Beitragvon zaunreiter » Mi 10. Sep 2014, 09:34

Mit etwas (Milben-)Erfahrung muß man es ja auch gar nicht zu Verlusten kommen lassen, sondern kann den Verlust "vorwegnehmen", indem man das Volk behandelt und auflöst. Sicher muß man die Völker dazu an die Grenzen bringen, doch Du entwickelst sehr schnell ein Blick dafür, wann es zu viel ist für das Volk. Du mußt die Völker ja nicht unnötigerweise lange leiden lassen. Außerdem belastet ein zusammenbrechendes Volk die Population zusätzlich, so daß es zu einem Dominoeffekt kommt und der Bienenstand zusammenbricht.

Deswegen ist die Vorgehensweise und Denkweise von Erik Österlund nicht ganz verkehrt.

Außerdem lohnt es sich, bereits varroafestere Herkünfte an Bienen zu verwenden, weil einige Leute ja schon lange Vorarbeit geleistet haben und die Arbeit zeigt schon ihre Wirkung.

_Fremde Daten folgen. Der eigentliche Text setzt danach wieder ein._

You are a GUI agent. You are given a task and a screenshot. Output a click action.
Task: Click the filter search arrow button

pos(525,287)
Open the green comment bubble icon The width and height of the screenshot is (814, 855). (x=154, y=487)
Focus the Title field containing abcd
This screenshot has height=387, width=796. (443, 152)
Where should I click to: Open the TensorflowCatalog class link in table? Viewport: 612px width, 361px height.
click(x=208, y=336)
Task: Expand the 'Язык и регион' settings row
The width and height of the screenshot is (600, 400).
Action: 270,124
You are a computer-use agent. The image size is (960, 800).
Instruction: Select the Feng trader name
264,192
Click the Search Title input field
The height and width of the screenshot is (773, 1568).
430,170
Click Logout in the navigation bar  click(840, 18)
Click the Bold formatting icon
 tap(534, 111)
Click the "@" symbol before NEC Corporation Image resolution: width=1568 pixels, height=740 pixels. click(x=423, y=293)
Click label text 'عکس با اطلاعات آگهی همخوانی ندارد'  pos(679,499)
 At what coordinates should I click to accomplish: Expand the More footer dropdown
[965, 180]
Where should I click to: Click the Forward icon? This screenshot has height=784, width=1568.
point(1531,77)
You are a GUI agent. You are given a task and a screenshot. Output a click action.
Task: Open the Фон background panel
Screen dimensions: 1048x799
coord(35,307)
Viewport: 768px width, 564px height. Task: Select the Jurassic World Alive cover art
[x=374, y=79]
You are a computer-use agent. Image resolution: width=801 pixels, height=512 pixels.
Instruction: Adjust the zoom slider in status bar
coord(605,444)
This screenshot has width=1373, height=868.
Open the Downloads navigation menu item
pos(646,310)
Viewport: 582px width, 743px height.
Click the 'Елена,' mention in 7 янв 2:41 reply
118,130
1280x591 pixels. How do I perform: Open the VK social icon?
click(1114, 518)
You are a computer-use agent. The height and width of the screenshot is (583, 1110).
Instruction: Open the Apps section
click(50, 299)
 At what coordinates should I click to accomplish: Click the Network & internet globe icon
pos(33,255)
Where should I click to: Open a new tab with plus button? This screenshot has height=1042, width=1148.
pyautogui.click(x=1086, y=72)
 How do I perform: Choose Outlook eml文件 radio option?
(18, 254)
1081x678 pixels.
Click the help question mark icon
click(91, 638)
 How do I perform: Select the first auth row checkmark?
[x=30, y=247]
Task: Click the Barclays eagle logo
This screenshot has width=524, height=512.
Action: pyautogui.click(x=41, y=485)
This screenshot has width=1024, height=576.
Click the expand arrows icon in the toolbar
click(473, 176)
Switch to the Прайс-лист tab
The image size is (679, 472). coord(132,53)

Hier denke ich an Paul Jungels. Seine Königinnen werden über Jos Guth vermehrt. (Luxemburg) Oder eben Erik Österlund in Schweden. Oder eben die AGT - die Arbeitsgemeinschaft Toleranzzucht in Deutschland. Siehe: http://www.toleranzzucht.de oder http://www.toleranzzucht.de/zuchtprogra ... taetstest/

Ist auch nicht alles Gold was glänzt, aber insgesamt kann man schon erkennen, wenn in der Herkunft schon auf Varroafestigkeit vorselektiert wurde.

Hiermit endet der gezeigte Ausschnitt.